Mais tarde, passou a trabalhar como enfermeira e, aos 26, teve seu filho. Dois anos depois, já na Colômbia, teria de esperar mais tempo para descobrir-se – mais precisamente, até que a ditadura empurrasse Norma para fora do país.

Depois da festa

A vida na Colômbia ia bem, bailando, trabalhando, mas a morte do pai de Norma forçou o casal a voltar à Argentina. Era 1991. A mãe, desamparada, precisou da companhia da filha durante nove meses, único período, ao longo de 30 anos, em que ela e Ramona estiveram separadas.
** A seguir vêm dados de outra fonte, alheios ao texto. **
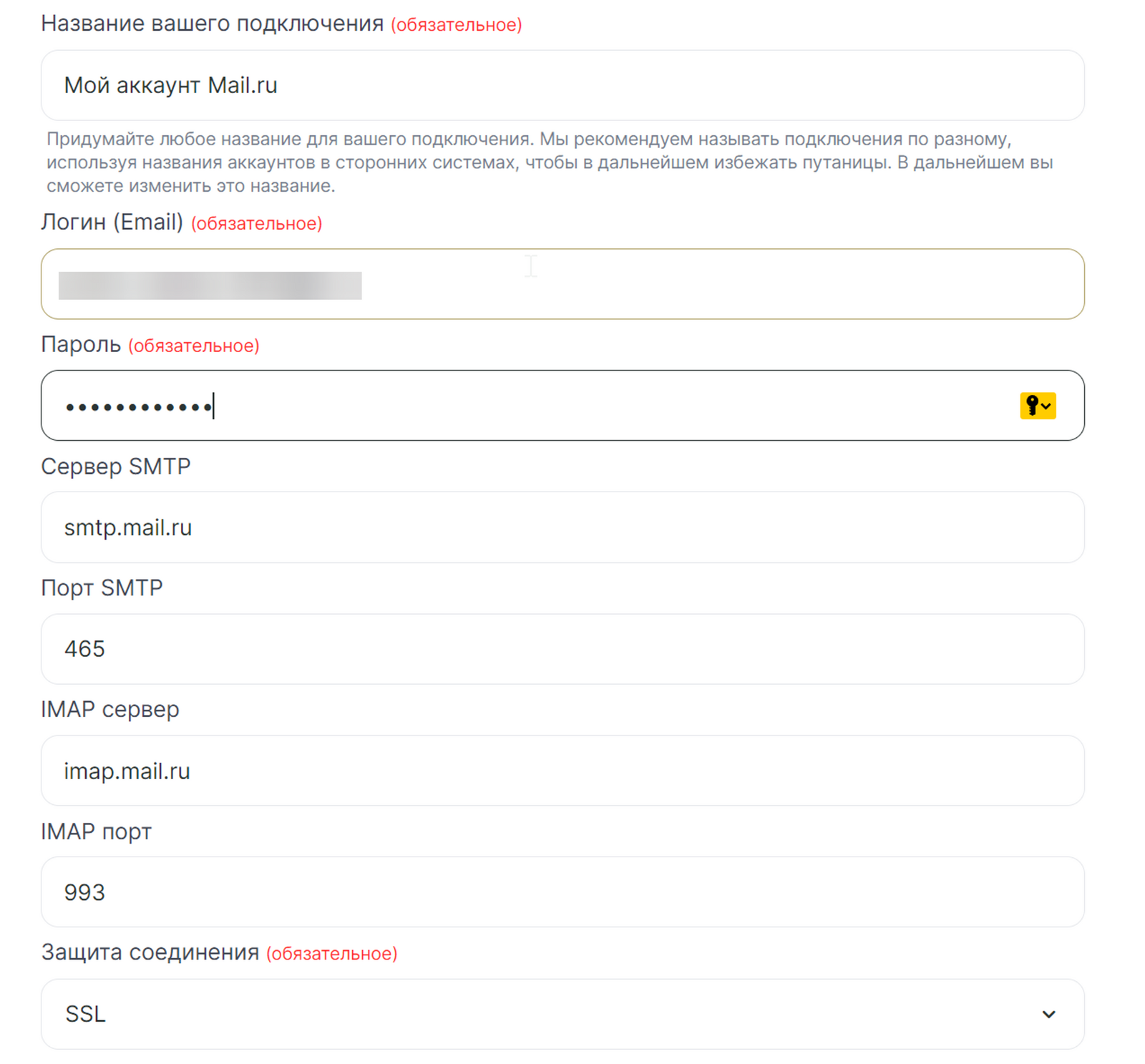Viewport: 1145px width, 1064px height.
Task: Click the 'Логин (Email)' field label
Action: pos(112,223)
O regresso à Colômbia foi mais curto do que se esperava. A mãe de Norma rapidamente acusou os sinais de Alzheimer e novamente foi preciso regressar. Elas passaram pela casa na cidade natal, em Corrientes, depois mudaram-se para Buenos Aires e, por fim, para o endereço atual, no Parque Chas, um tranquilo bairro da capital argentina.

A casa de paredes descascadas, cômodos simples, cede o espaço do pátio para as reuniões de cooperativas nas quais elas militam. Norma é tesoureira de um coletivo habitacional que espera, dentro de cinco anos, entregar suas primeiras unidades. Ramona trabalha com outras mulheres na pequena oficina têxtil montada na parte da frente da casa e cuida dos filhos dos vizinhos que saem para trabalhar.
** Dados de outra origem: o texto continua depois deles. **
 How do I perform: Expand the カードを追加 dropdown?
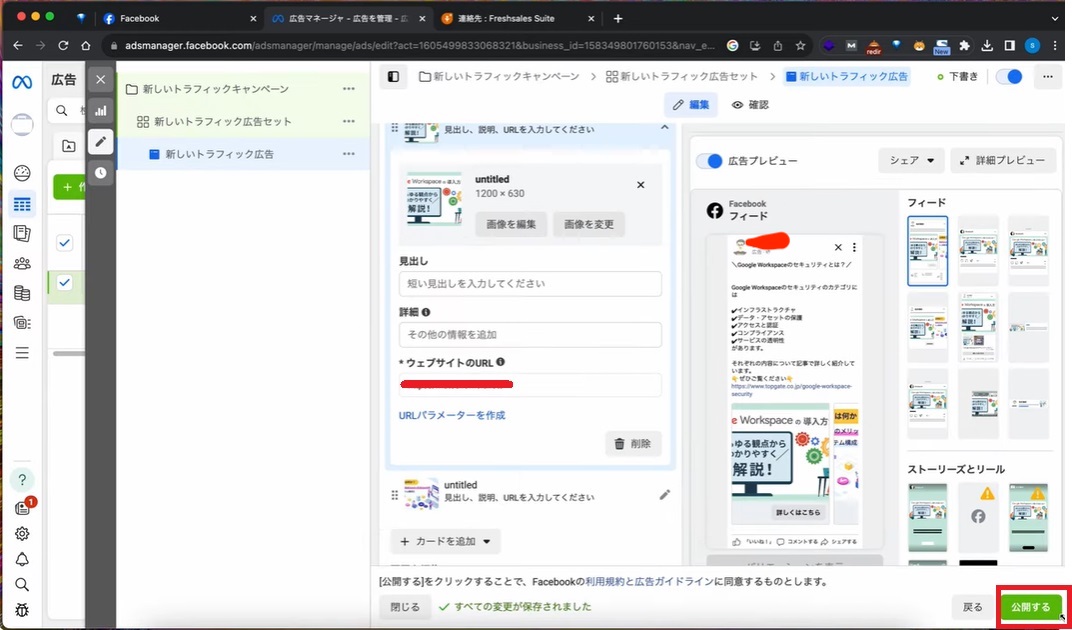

Gosta de ver televisão e quase sempre tem algum comentário sobre uma notícia que viu no aparelho que passa o dia todo ligado – especialmente aos finais de semana, quando elas torcem por Boca Juniors, Peñarol do Uruguai e o Juniors de Barranquilla. No fim de tarde, preparam o mate e se colocam a tomá-lo acompanhado de bolachas e cigarros. Norma, às vezes, gosta de fazer pinturas e cerâmica no ateliê improvisado nos fundos.

Mas, dentro da Teoria da Relatividade improvisada pelo casal, um minuto longe é uma eternidade. “Temos um amor muito bonito. Quem dera que todos encontrassem um amor de prazer, de companheirismo, de vontade de estar sempre juntas”, afirma Norma, que perdeu a mãe em 2008. Foi só a partir desta triste data que elas puderam voltar a pensar em si.  No entanto, naquele momento o país já era outro.

 

A várias vistas
A série A várias vistas narra o primeiro casamento entre mulheres da história da América do Sul. Norma Castillo e Ramona Arévalo, ambas de 67 anos, casaram-se em abril deste ano, em Buenos Aires, depois de 30 anos de convivência. A união foi autorizada por uma das decisões judiciais favoráveis concedidas nos últimos meses. Mas nem tudo são flores nessa história, e ainda deve haver mais resistência à oficialização do casamento.